-------- Record set

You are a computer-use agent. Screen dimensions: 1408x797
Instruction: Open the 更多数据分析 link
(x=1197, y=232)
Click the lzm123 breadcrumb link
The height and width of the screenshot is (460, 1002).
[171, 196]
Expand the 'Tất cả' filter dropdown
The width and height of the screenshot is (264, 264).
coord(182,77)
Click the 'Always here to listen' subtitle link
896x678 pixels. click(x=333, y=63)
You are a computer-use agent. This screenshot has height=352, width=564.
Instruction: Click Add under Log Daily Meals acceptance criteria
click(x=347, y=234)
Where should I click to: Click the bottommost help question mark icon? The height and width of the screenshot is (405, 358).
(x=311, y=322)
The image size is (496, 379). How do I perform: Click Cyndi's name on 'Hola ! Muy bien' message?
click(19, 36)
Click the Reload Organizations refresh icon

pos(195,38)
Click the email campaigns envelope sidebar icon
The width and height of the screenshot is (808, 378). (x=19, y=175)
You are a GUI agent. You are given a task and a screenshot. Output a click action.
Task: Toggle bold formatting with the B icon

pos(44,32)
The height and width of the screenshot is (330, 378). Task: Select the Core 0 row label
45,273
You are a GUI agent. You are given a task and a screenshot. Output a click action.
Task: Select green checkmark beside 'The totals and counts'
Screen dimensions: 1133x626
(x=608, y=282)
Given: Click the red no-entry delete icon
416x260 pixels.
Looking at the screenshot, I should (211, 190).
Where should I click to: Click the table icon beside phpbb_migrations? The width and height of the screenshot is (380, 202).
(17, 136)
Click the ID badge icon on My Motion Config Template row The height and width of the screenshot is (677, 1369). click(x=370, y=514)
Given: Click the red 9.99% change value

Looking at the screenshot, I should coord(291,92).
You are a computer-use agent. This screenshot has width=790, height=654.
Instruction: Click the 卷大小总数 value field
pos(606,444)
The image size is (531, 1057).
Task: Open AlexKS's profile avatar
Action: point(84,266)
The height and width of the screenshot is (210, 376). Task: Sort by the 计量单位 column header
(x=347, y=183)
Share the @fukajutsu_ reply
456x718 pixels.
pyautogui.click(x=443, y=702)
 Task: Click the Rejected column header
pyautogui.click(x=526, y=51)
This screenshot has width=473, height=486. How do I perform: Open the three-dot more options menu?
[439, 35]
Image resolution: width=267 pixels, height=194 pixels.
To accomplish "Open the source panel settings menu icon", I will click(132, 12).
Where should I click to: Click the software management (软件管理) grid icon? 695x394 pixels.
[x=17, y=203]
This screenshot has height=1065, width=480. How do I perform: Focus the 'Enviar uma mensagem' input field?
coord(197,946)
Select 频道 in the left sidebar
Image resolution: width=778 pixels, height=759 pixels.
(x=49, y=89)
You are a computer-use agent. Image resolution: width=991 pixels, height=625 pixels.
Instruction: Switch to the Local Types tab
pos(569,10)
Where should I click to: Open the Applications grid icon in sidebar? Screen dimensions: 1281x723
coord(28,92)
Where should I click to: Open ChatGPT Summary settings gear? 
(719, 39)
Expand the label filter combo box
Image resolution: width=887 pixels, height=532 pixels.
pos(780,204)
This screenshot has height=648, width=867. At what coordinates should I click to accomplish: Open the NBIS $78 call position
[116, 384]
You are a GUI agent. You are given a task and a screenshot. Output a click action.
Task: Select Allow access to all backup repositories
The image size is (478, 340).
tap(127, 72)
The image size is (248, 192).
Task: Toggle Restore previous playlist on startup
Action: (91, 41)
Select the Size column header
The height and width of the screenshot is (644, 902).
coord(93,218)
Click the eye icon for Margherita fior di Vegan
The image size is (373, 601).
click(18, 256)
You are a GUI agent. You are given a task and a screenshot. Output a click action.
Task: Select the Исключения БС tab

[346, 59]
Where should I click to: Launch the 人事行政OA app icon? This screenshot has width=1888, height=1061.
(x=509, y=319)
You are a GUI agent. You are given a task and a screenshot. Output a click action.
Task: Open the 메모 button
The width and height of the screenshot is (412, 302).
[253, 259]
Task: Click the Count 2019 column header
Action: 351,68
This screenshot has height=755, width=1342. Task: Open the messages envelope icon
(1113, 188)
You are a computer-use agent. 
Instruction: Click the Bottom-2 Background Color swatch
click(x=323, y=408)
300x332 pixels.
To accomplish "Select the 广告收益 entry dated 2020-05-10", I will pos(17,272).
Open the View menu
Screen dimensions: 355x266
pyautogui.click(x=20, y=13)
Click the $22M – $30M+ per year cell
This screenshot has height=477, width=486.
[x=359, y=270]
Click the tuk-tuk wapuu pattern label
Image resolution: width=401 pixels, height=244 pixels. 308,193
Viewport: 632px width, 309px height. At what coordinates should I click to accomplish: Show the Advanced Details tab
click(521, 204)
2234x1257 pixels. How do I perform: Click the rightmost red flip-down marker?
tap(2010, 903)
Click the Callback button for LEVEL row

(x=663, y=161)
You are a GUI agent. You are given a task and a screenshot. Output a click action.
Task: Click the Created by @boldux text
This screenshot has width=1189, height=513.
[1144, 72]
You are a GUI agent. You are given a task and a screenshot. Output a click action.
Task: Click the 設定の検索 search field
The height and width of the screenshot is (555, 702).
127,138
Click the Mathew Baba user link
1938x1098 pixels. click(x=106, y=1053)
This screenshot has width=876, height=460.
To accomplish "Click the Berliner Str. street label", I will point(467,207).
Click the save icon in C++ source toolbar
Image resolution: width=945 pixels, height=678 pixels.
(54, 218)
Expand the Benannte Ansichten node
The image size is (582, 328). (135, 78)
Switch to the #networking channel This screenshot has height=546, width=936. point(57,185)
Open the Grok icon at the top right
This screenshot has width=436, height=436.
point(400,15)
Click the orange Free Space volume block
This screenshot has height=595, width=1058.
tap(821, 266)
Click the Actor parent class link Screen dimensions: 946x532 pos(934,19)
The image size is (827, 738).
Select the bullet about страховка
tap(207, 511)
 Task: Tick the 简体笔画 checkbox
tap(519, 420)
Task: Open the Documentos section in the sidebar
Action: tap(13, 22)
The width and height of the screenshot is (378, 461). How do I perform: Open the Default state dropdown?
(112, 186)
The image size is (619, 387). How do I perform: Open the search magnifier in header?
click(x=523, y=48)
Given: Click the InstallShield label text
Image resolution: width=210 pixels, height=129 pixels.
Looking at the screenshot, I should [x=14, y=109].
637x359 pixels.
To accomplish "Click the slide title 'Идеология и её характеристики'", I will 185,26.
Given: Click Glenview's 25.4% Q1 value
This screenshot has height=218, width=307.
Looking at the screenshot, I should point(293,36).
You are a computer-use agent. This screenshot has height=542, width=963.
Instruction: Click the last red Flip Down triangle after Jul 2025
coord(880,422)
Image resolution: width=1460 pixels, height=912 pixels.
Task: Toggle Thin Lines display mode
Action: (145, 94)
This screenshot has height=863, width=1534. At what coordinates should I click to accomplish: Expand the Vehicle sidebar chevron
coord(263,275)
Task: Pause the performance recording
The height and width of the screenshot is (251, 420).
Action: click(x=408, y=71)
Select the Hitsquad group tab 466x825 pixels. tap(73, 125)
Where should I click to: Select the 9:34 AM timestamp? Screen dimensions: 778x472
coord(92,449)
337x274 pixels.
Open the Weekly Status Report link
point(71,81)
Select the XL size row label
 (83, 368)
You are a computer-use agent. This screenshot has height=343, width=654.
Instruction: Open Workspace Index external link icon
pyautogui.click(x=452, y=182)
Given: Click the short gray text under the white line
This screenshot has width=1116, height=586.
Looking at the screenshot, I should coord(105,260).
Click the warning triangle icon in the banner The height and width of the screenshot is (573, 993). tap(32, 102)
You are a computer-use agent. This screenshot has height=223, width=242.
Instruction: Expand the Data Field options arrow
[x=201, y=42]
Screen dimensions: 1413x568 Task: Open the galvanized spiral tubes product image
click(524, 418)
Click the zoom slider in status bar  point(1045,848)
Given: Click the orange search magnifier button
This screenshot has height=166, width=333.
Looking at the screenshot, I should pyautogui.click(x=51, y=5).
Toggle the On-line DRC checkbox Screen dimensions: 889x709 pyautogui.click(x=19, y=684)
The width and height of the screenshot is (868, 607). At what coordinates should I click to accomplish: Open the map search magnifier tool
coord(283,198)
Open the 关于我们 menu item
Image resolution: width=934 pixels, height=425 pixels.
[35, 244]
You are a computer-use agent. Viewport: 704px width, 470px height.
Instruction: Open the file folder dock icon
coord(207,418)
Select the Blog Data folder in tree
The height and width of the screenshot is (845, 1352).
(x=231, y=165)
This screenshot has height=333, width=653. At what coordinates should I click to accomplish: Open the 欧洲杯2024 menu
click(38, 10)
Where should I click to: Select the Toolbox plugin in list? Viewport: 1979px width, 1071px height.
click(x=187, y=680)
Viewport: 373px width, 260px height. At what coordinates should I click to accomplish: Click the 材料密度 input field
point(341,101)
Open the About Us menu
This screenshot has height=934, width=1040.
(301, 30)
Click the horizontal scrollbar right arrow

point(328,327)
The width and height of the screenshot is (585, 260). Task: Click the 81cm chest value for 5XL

----------------

» **Exercise**: Copy the data above verbatim, starting at the very beginning and ending with the line that contains "896x678 pixels. click(x=333, y=63)".

» **Correct response**:
You are a computer-use agent. Screen dimensions: 1408x797
Instruction: Open the 更多数据分析 link
(x=1197, y=232)
Click the lzm123 breadcrumb link
The height and width of the screenshot is (460, 1002).
[171, 196]
Expand the 'Tất cả' filter dropdown
The width and height of the screenshot is (264, 264).
coord(182,77)
Click the 'Always here to listen' subtitle link
896x678 pixels. click(x=333, y=63)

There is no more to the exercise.